The Regulation of Mutual Funds
Mutual Funds Regulation by the SEC Benefits Investors
Compared to other pooled investment options like hedge funds, mutual funds are extensively regulated. That's a good thing for the everyday investor. Mutual funds must comply with a strict set of rules that are monitored by the Securities and Exchange Commission and these rules are largely designed to protect the investor.
The SEC and Regulation of Mutual Funds
The SEC monitors a fund’s compliance with the Investment Company Act of 1940, as well as its adherence to other federal rules and regulations.
The regulation of mutual funds has provided investors with confidence in terms of investment structures and it has offered a number of other benefits such as:
- Transparency: The holdings of mutual funds are publicly available, although there are sometimes delays in reporting. This ensures that investors are getting what they pay for.
- Liquidity: Shares of mutual funds are redeemed by the fund company on the trade date, and this ensures daily liquidity for investors.
- Audited Track Records: Funds must maintain their performance track records and they're audited for accuracy so investors can trust the fund’s stated returns.
- Safety: If a mutual fund company goes out of business, fund shareholders receive an amount of cash that equals their portion of ownership in the fund. Alternatively, the fund’s Board of Directors might elect a new investment advisor to manage the funds.
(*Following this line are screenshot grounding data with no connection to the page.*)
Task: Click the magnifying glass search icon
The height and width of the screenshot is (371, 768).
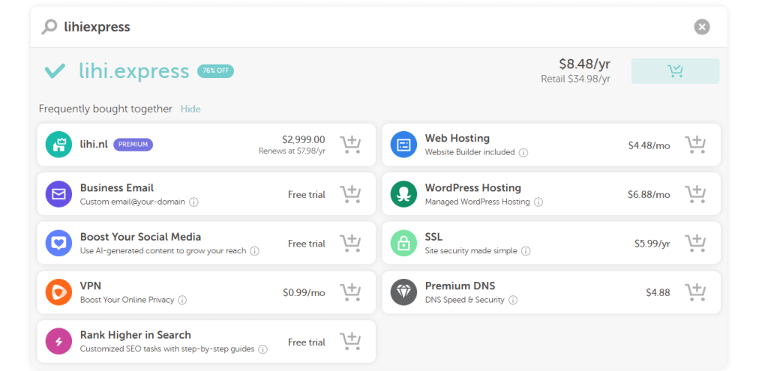Action: (x=50, y=27)
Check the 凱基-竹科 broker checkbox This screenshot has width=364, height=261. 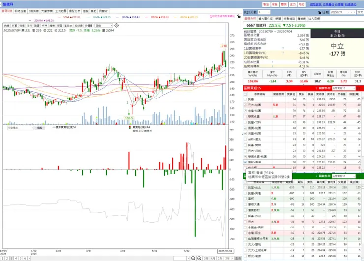245,122
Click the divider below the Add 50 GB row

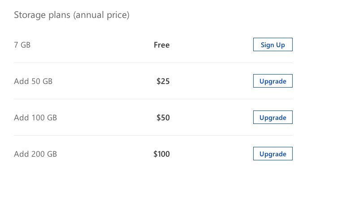[153, 99]
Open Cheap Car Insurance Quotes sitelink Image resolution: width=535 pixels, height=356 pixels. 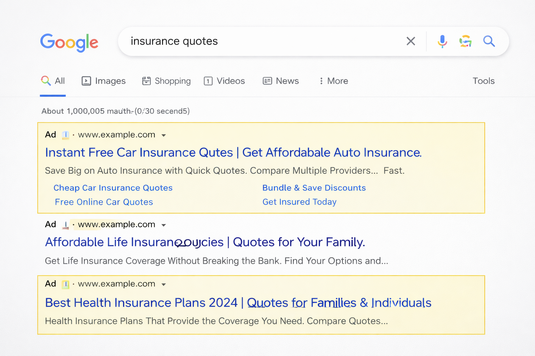tap(113, 188)
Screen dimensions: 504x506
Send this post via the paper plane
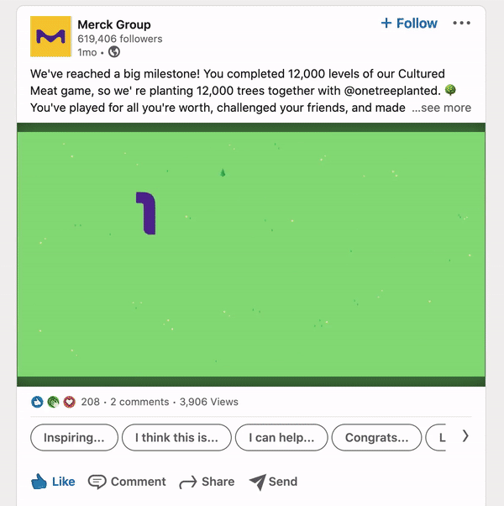tap(273, 482)
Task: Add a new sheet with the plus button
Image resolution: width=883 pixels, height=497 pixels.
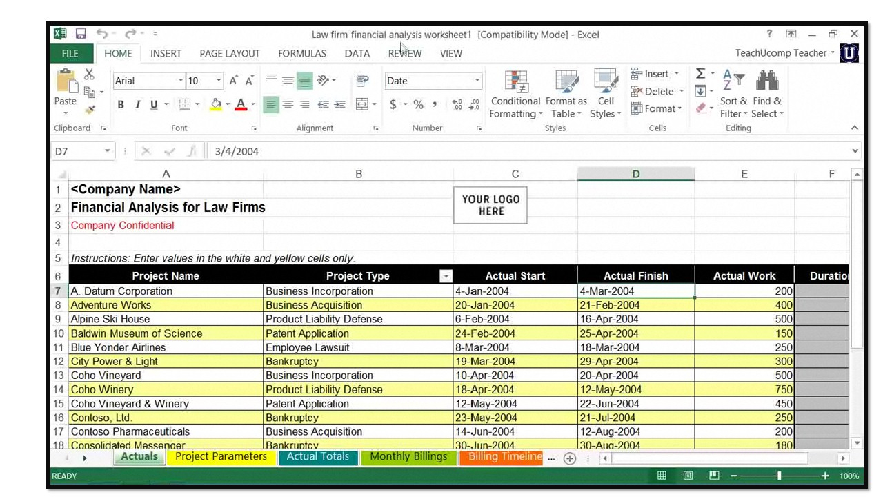Action: (569, 458)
The Rules That Govern the Operation of Mutual Funds
The rules and regulations of mutual funds are extensive, but the key regulations include:
- The Investment Company Act of 1940: The Act regulates mutual funds, as well as other companies. It focuses on disclosures and information about investment objectives, investment company structure, and operations.
- The Securities Act of 1933: This act has the objective of requiring that investors receive certain significant information pertaining to securities that are offered for sale in the public markets. The Act also prohibits fraud and misrepresentations in the sale of securities.
- The Securities Act of 1934: The Act of 1934 created the SEC and it empowers the SEC with authority over the securities industry.
Researching the Rules and Regulations of Mutual Funds
The SEC website offers many useful links that can help you research the regulations of mutual funds, as well as other securities laws. Investors can also find useful information about the rules and governance of mutual funds in a document called a prospectus that can be found on most reputable mutual fund companies' websites. The prospectus is required by the SEC and should fully explain the fees, the objective, the operations, and the market risks of each mutual fund.
Although the prospectus and the other requirements of the SEC don't totally remove the inherent risks of investing, they do provide a valuable benefit in the form of protections that help assure investors that they're buying what they intend to buy.
Note: Always consult with a financial professional for the most up-to-date information and trends. This article is not investment advice and it is not intended as investment advice.